BAM: Movies: A Hard Day’s Night. Pandaemonium. La Dolce Vita. Help! Casablanca.
Some songs: “Point Blank” by Springsteen. “We’ll Be Together Again” by Frankie Laine. “With or Without You” by U‑2. “Norwegian Wood” by the Beatles. “Forever Young” by Bob Dylan. “Stardust.” So many songs–it’s impossible to fashion a Top Ten.
BLIP: Thoughts about what makes good writing endure the test of time? Reading “In Country” again, a novel that I love deeply, I find that nothing feels dated, and the emotional resonance is even stronger for me as a middle-aged reader. The first time I read it, I was in my twenties…
BAM: Thank you for loving that novel. Test of time. Hmm. that’s pretty ineffable.…
The ending passage of Gatsby…
Transcendent moment. Boats against the shore.…it never ends .…
If blogs are like paper airplanes, then great novels are flat-out jumbo jets, with strong wings and superior landing gear.…all that means is that they are better written, with a story that soars and language that doesn’t get stale. And mystery that is never completely solved. Maybe I mean that it has no landing gear at all. It just stays up there.
BLIP: Most likely, will you begin on another novel soon?
I’m wary of getting sucked into another novel. I’m not looking for that. What I don’t like about writing a novel is that I get involved and then I look up and five years have passed and I don’t remember it. So my deliberate plan after the past three or four books is to try to do other things that I miss out on when I am in that solitary hole, writing. Eventually that wears out and I’m seized by another book.
BLIP: How long does it take you to write a novel, an estimate if you will…
The first year is just fooling around, avoiding the blank pages.

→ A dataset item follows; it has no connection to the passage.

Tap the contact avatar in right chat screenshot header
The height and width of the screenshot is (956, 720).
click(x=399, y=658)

It takes another year to get the first draft. Then there are a couple of years of revisions, then the fine-tuning that can go on for months. In a way it seems that nothing new is being written after the first draft. But it happens. The later stages are the most fun, getting the pieces to all fall in place, paying attention to what the story is telling me. During that process, I go back and forth between reading it critically and working at it creatively. The slapdash muse likes to make mud pies. Then the artist has to work hard on those crude confections to create a castle (with a moat if desired), consulting the muse at every opportunity (she is often sparing with her indulgence).

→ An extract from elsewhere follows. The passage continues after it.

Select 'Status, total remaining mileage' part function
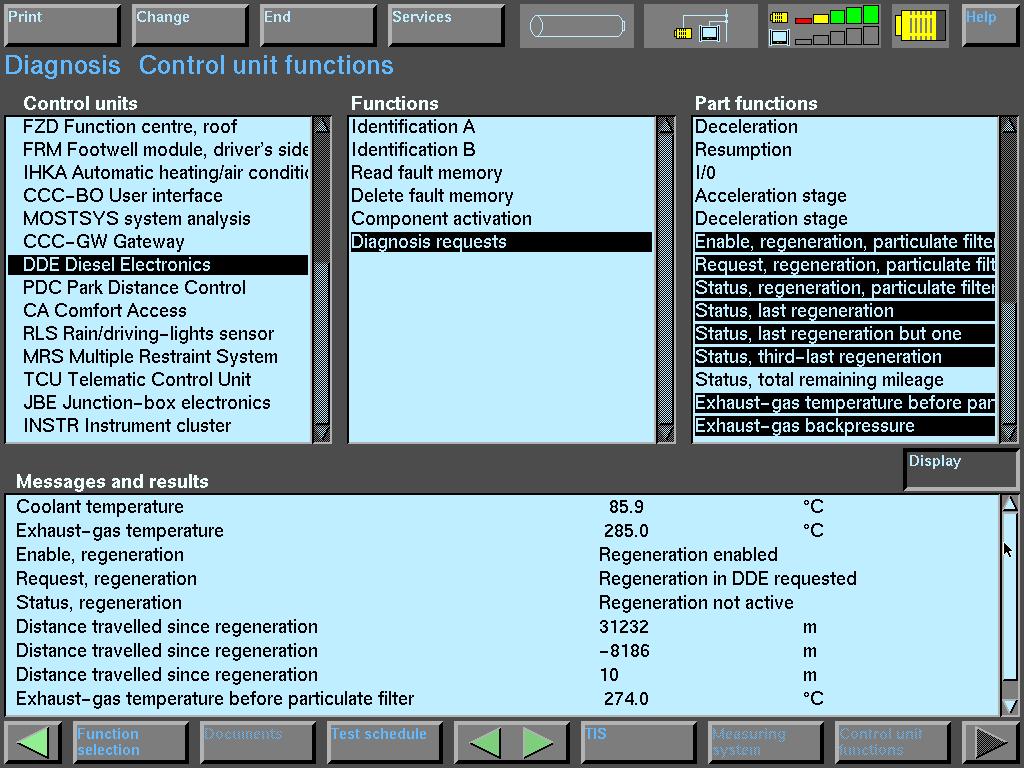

The writer goes back and forth through the swinging doors between the right and left brains. It’s dizzying.
BLIP: What gets your creative work going? Are you ideas driven?
I’ve found that writing a story is prompted not so much by an idea, or a topic, or a situation, but just a build up of creative energy, a positive sense that it is time to sit down and write, knowing it will feel good. Also, if I start to fool around with some words and images, I often quickly see a story emerging and then I’m off.

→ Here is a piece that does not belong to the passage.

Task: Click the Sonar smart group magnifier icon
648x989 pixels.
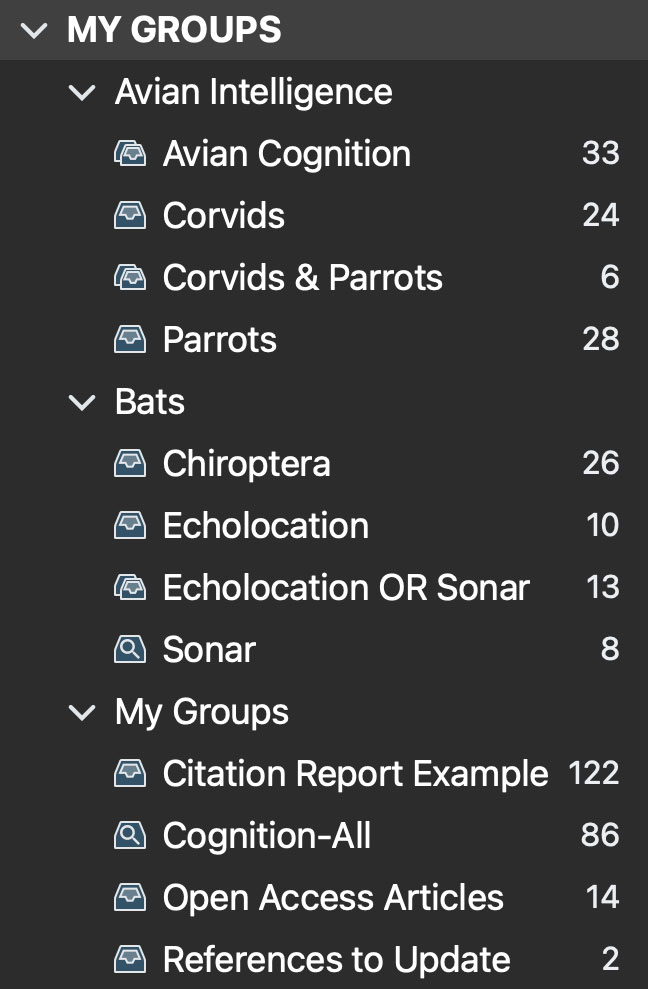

I seem to be getting all my philosophy these days from the House series, which I watch from an elliptical bike. In today’s episode a jazz musician compared a musician’s obsession to Dr. House’s obsessiveness as a doctor–the way they block out everything normal, such as wife and kids, so they can nourish that One Thing in their lives.
I don’t want to be that obsessive about writing. So periodically I try to have some breathing space so I can do other things. I don’t usually do much, but at least I’ve read War and Peace. And I’ve developed a pretty good routine with the cat boxes.
Bobbie Ann Mason majored in English at the University of Kentucky and received her Ph.D. at the University of Connecticut. Her first short stories were published in The New Yorker and her first book of fiction, Shiloh & Other Stories, won the PEN/Hemingway Award. Her first novel, In Country, is taught widely in classes and was made into a Norman Jewison film. Mason’s newest novel, The Girl in the Blue Beret, ventures into World War II and the ways it is remembered. Her memoir, Clear Springs, about an American farm family throughout the twentieth century, was a finalist for the Pulitzer Prize.